One thing Kitty didn't do, though, was talk. That was okay. I knew her well enough to understand her anyway.

I was right: She had been listening to what Cole Farley said on the bus, and she didn't like it one little bit. I could feel the anger coming off her in waves. It was like standing too close to a barbecue on a windy day.

“I know he's a jerk, Kitty, but please leave him alone,” I begged. “He's already calling me spooky. If you mess with him, it'll make things worse.”

I could tell Kitty wouldn't mind teaching Cole a lesson, or his friends, either, but she reluctantly agreed not to bother them—for now. There were other things worrying her. She didn't think Mom should have left me alone at the flea market, and she didn't think I should talk to strangers there, especially not weird, creepy strangers. She thought I should probably just stay home. She wished I
could
stay home, but home was gone. She hated leaving our old house. It wasn't the same here—she hadn't spent much time in this place before, it wasn't
hers
, and it
made her feel weaker and somehow scattered. She liked Cousin Hepzibah, though.
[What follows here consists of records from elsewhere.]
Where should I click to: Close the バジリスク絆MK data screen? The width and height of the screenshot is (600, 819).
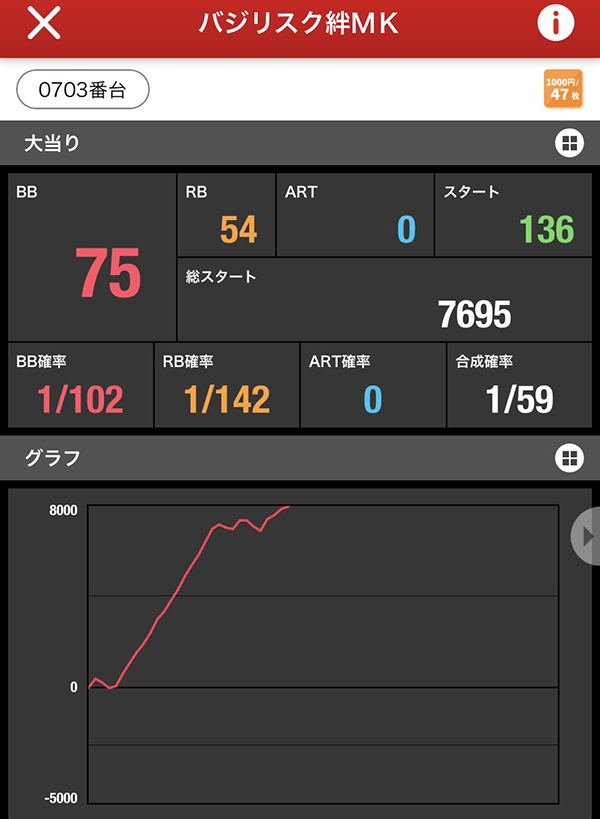43,24

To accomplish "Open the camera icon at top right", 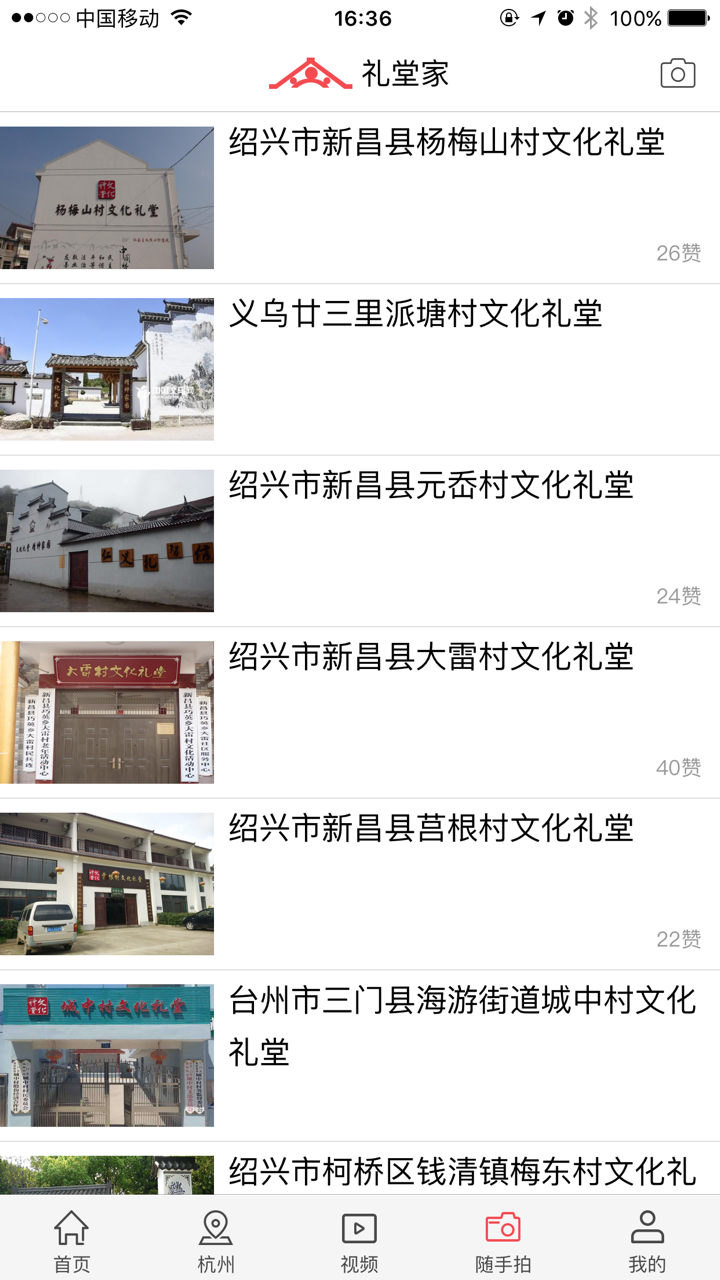I will [679, 71].
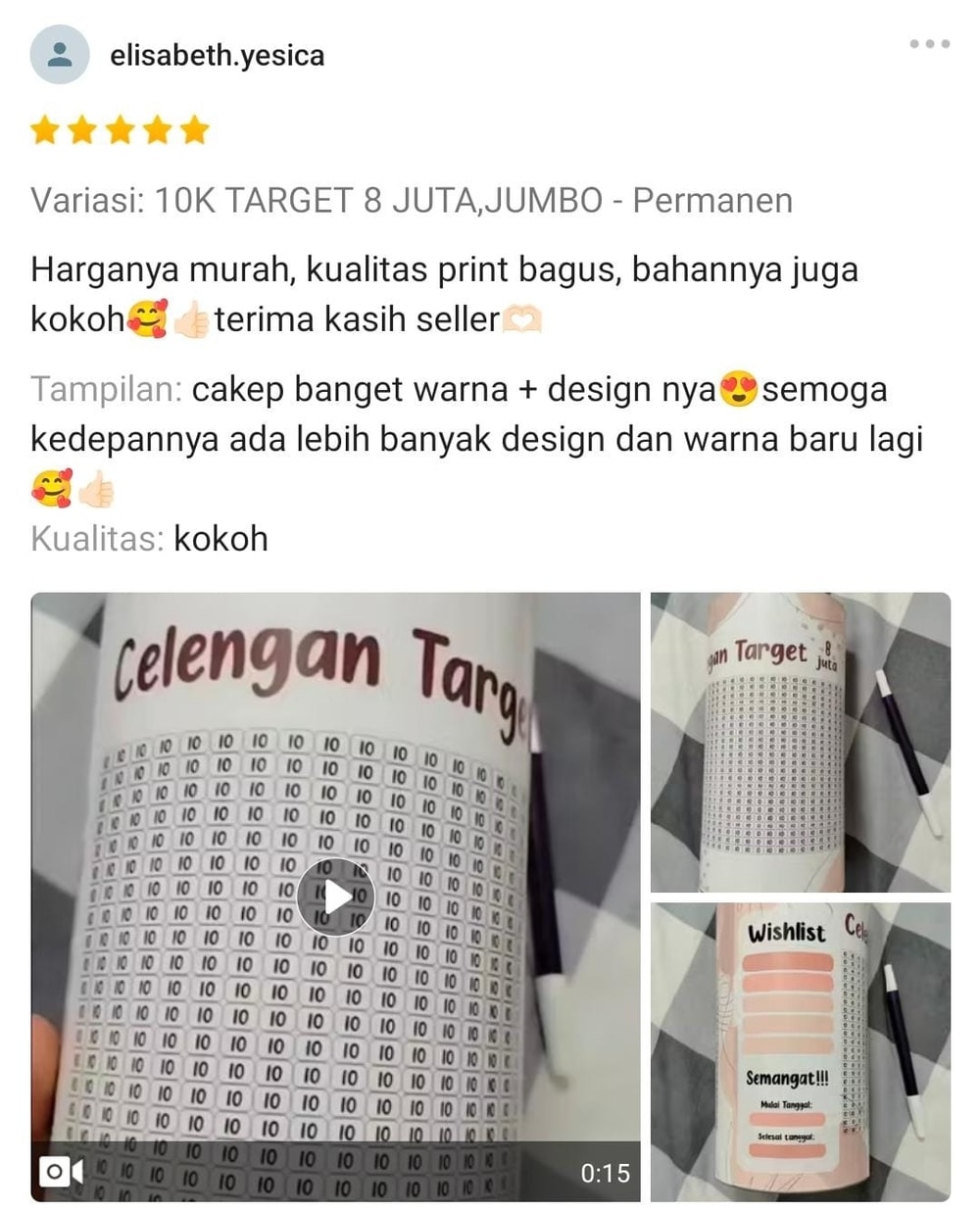Screen dimensions: 980x1212
Task: Play the 0:15 review video
Action: [335, 896]
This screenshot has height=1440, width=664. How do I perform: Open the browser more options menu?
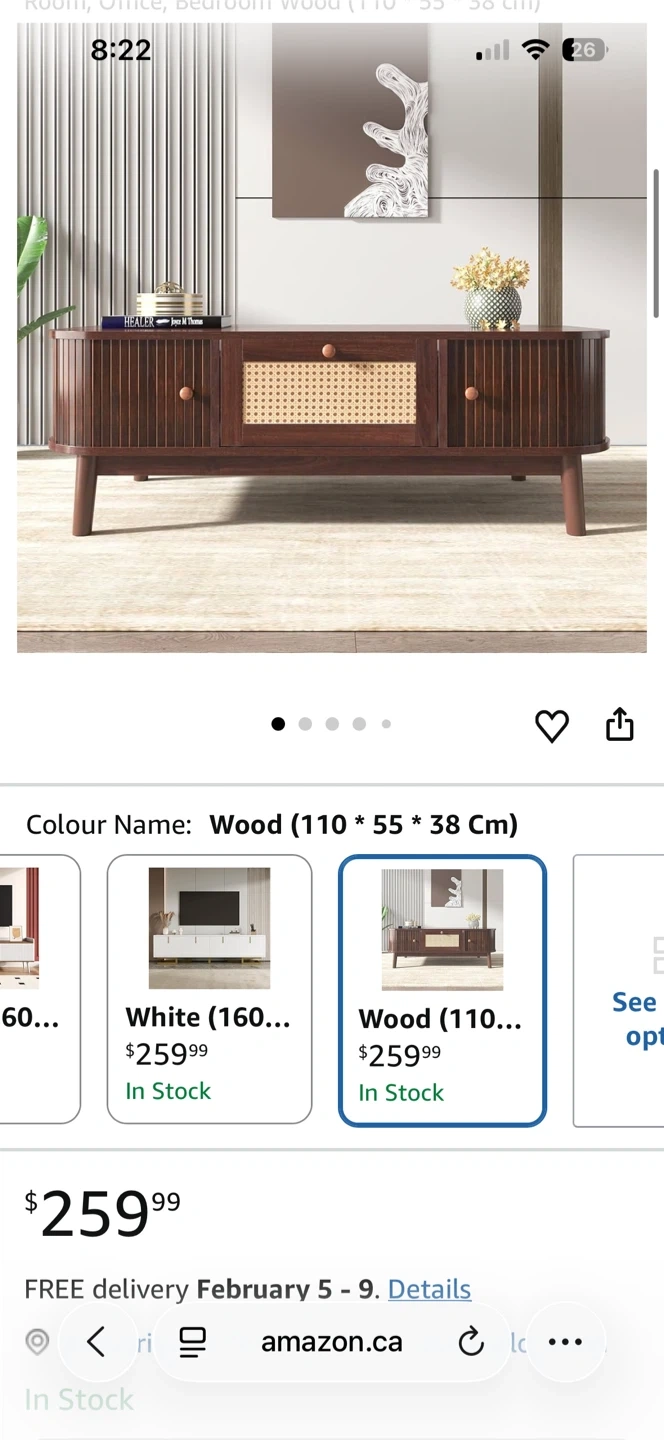565,1342
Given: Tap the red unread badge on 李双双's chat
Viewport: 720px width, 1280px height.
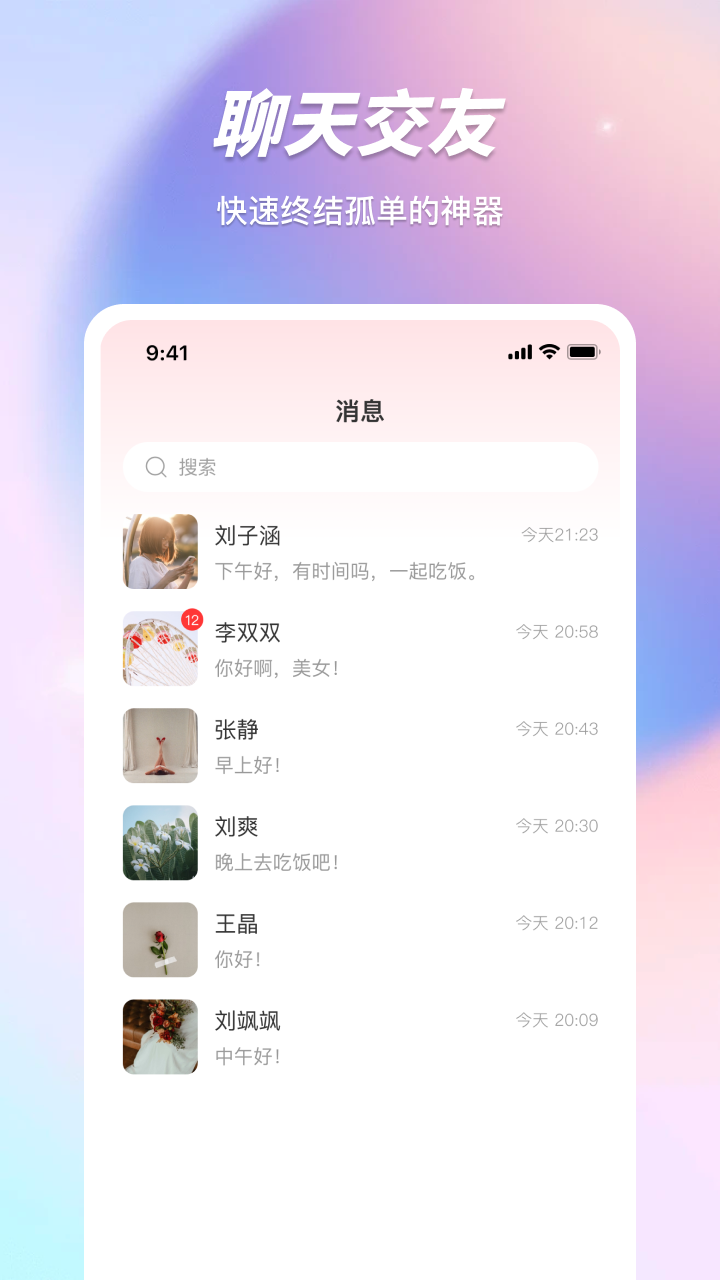Looking at the screenshot, I should [191, 618].
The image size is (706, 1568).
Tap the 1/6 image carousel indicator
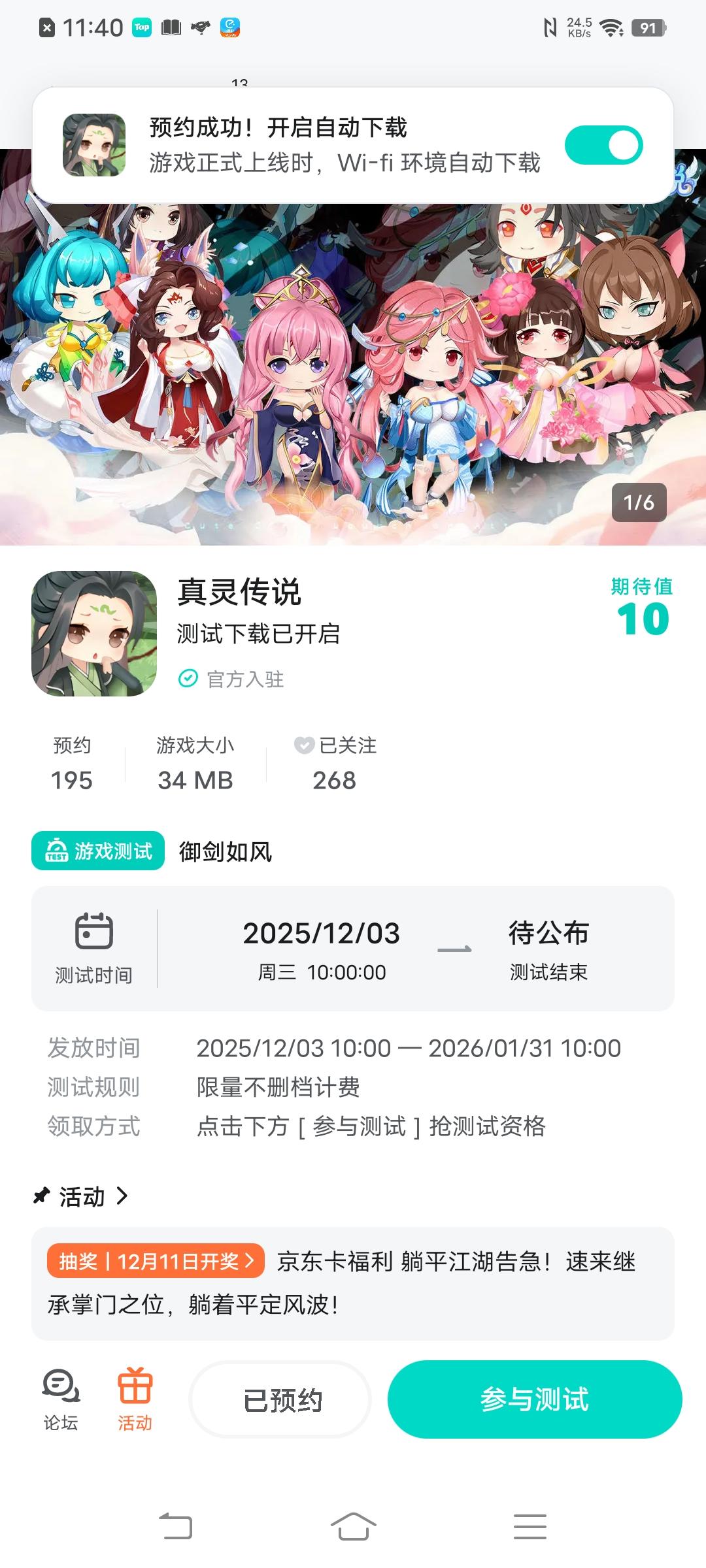tap(639, 503)
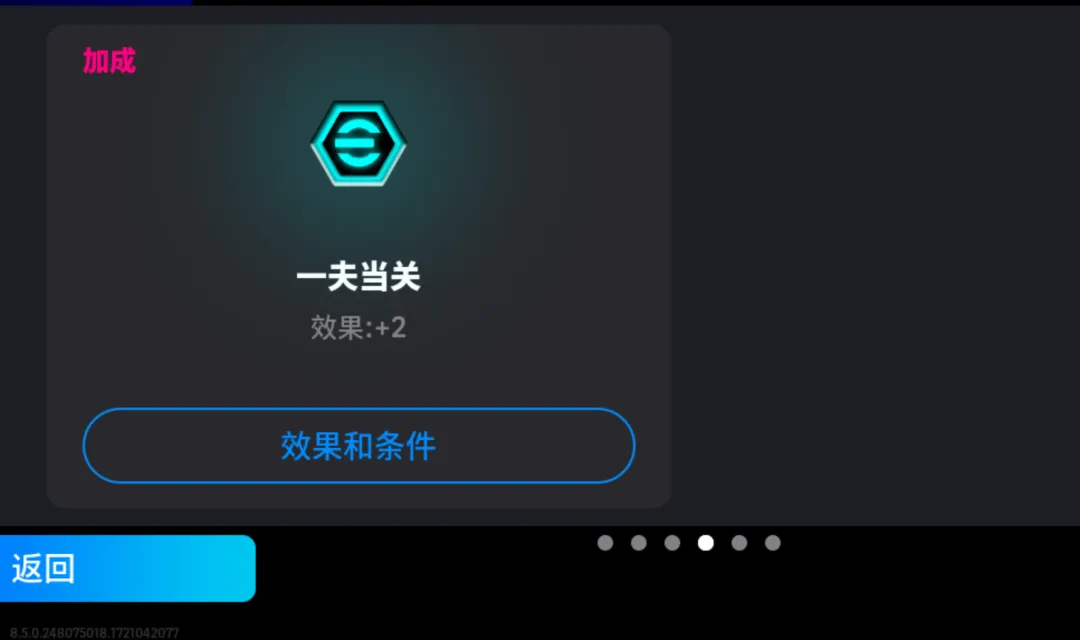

I asked her about the other ghost, but she didn't seem to understand me.

“But you're a ghost yourself, Kitty!”

She gave me her patient impatient look, the one that says “My baby sister is talking like a silly little baby.” With a sigh that fluttered the bed curtains, she floated off the bed and sank slowly into the painting over the fireplace. I got up and went over to it to look for her, but I couldn't make out much, just glimpses of a river through shadowy trees.

I wondered where Kitty went when she wasn't here. Was she in the picture now, behind a tree or over a hill, out of sight? Was she in the walls? Was she nowhere at all?

I felt as lonely as I had when she'd first died.